トラウマを負った人の多くは、反抗期が無かったり、あるにはあったけど中途半端だったりします。

 

 トラウマを負うと、「ニセ成熟」となり、精神的には妙にマセてしまったり、感情を回避したりということが起きています。

 普通であれば、大人と戦って、乗り越えていく、ということですが、それをせずに、最初から頭の中で成熟してしまっていて、反抗期を回避してしまうことがあります。

 

 すると、本人の中では「反抗期はあった(と思う)」となっていますが、本当の意味での反抗期とはなっておらず、親の価値観から離れているようで離れていない、「自他の区別」が付けられない、ということが起きてしまいます。

 

 本人が反抗期と思っていたことは、親の価値観を早期に内面化して、頭の中で親を超えてしまっているだけだ、ということです。

 さらに、家族が機能不全を起こしていれば、なお、それは強くなります。

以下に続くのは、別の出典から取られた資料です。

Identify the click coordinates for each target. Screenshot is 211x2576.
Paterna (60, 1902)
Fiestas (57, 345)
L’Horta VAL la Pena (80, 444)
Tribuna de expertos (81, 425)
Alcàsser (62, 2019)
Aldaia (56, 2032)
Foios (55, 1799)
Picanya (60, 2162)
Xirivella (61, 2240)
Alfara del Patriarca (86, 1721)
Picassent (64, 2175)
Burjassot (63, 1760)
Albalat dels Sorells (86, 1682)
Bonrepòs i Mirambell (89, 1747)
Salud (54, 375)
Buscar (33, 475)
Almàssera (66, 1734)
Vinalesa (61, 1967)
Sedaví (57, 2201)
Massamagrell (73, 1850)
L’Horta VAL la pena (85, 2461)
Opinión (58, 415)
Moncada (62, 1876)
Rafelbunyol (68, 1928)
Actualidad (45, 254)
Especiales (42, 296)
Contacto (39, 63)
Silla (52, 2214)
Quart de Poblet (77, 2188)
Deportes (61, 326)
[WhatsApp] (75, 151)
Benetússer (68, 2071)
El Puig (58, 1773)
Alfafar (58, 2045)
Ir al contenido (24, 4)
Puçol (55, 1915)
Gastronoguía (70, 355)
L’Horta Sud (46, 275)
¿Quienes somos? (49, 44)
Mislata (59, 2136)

父親や母親は親としての機能を果たすことができずに、子どもから「見下され」たりします。

 そうすると、反抗して乗り越える、というよりは、見下されて、「自分のほうがちゃんとしている」として、内実は、単に親の価値観を再編成しただけの中途半端な“反抗”になってしまうのです。

 

 トラウマを負っているために、妙な理想主義となり、一元的なままになって、自分の価値観に合う者とはいいですが、合わない者とは折り合えない。
 何か真実を知っていそうな雰囲気の人に支配されてしまったり、妙にした手に出てしまったり、不安になってしまったりするようになります。

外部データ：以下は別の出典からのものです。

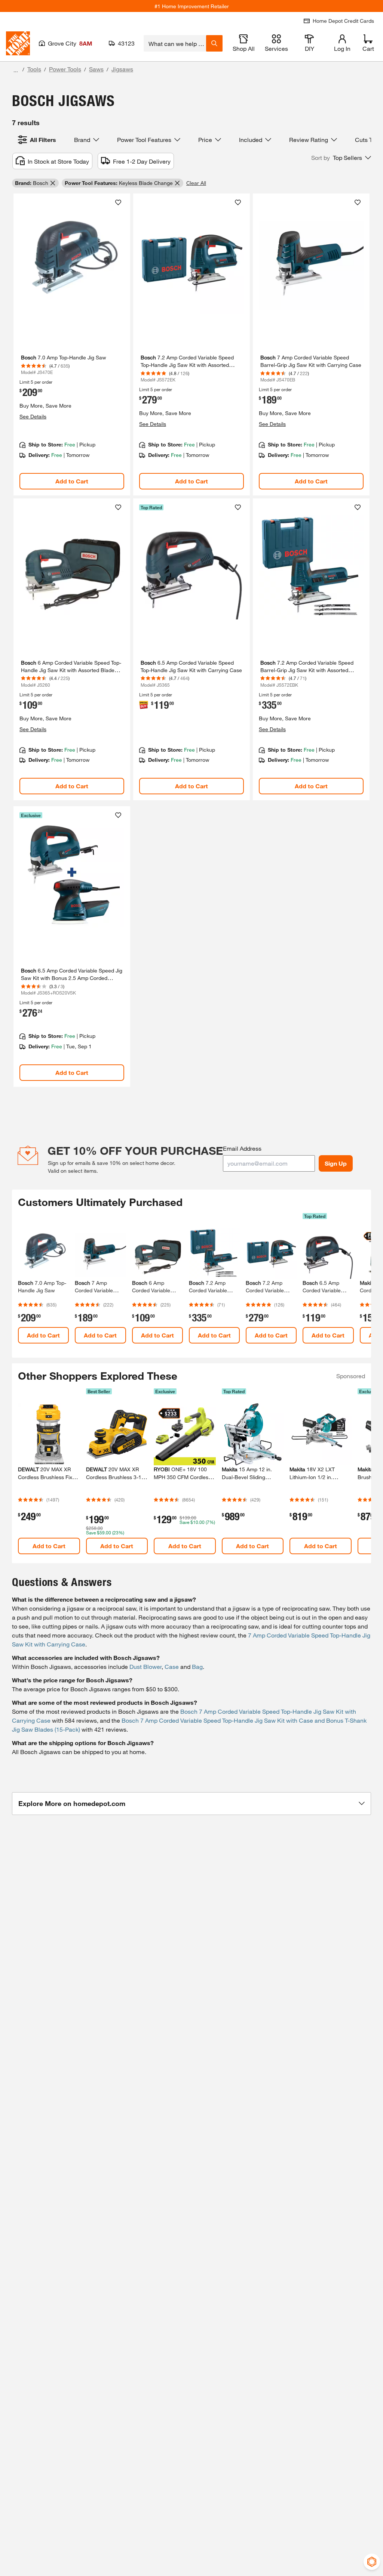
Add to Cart (71, 481)
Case (172, 1666)
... (15, 70)
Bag (197, 1666)
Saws (96, 68)
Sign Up (336, 1163)
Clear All (196, 183)
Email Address (242, 1148)
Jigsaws (122, 68)
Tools (34, 68)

 成人になり、悩みを持つ方には、つらい養育環境で育った方も多いですが、 辛さの根底には、「親の価値観を相対化できない」ことがあります。それによって、自他の区別がつけれず、多元的にスイッチできない。
 多元的とは、「自分は自分のままでいい」と思えることでもあります。親の価値観と離れないままだと、それが上手くいかないことが多いのです。

 

 そうした方に、親と仲が悪いのだから「親との和解(親を肯定的に評価しましょう)」を提案するカウンセリングもありますが、このように考えるとおかしなことだということがわかります。

 

 むしろ、反抗期を中途半端にし続けて、傷がぐずぐず膿み続けるような状態を続けることにもなりかねません。いったん、そうしたことには決着をつける、ということは大切なことなのです。